Is it the chief exec that is guilty of these things in law? I think that a blood test lab in the US is supposed to have a designated and qualified responsible person in charge of it for regulatory purposes in the USA, and that was never Elizabeth Holmes. That may ultimately be the reason why it is not she that gets found guilty of doing dodgy blood tests. Though part of Theranos' regulatory failings was that it didn't always have a suitable person designated for that role, because it didn't always comply with regulations for what it was doing, because it didn't always admit that is what it was. So there is some complexity there.
I recently read the book Bad Blood
about Theranos. What was going on was, as in many criminal operations, exceedingly complicated. They were substantially operating as a normal blood test lab, doing normal conventional tests, in part to conceal the fact that either their machines didn't work, or that specific testing modules within the machine didn't work, or both. They marketed their tech on the basis it only needed small samples, which they never got to work with any test. So in practice they did a lot of standard tests on standard size samples, using some waffle about not ready yet to do small sample for that test. But against that complex background there were a lot of dodgy blood tests done, on excessively small samples, or with sensors that didn't work very well. So that complexity would have made the evidential case difficult. Regulatory action was eventually taken against it to close it down as blood test lab, because it was not complying with the necessary regulations to operate as a normal blood test lab, or admitting that is what it was, although that is what it was doing a lot of the time.

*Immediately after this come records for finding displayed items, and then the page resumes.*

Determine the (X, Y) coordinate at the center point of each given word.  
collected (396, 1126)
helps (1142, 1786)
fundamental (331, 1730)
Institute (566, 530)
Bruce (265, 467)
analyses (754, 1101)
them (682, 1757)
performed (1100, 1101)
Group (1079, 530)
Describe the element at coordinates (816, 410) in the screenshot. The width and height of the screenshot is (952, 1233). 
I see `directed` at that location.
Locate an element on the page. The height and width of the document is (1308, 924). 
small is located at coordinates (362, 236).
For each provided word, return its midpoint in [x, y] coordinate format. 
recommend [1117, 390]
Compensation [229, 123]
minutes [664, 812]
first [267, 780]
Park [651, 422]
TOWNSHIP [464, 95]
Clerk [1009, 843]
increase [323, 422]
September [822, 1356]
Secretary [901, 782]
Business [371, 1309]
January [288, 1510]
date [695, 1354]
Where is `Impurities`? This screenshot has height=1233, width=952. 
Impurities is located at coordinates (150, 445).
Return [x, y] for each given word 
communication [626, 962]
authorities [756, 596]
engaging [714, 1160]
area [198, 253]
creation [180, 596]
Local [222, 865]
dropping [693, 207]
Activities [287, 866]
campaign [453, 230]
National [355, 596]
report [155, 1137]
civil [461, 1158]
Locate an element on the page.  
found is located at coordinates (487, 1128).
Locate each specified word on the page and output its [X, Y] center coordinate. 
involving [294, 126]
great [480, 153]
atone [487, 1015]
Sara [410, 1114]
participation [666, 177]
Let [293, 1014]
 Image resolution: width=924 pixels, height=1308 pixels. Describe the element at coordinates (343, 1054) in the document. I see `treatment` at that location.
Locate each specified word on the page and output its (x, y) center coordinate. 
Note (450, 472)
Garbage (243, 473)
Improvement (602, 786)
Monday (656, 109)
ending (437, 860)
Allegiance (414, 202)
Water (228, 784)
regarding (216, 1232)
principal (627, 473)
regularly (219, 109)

The book (a gift) was much more interesting than I expected. When Musk was sending threats to his workers not to give away corporate secrets, that was exactly what Theranos did. Everything in Theranos was a corporate secret. And heavily compartmentalised to try and prevent anyone seeing enough to join the dots and work out it added up to criminality. The stories about how it used the scariest lawyer in the US to stalk ex-workers who had decided to reveal the law-breaking going on is part of what makes it a good read. Also the consistent support it got from powerful people, who believed implicitly in it because they were so impressed by Elizabeth Holmes, and who wouldn't listen to credible stories of wrong-doing from whistle-blowers.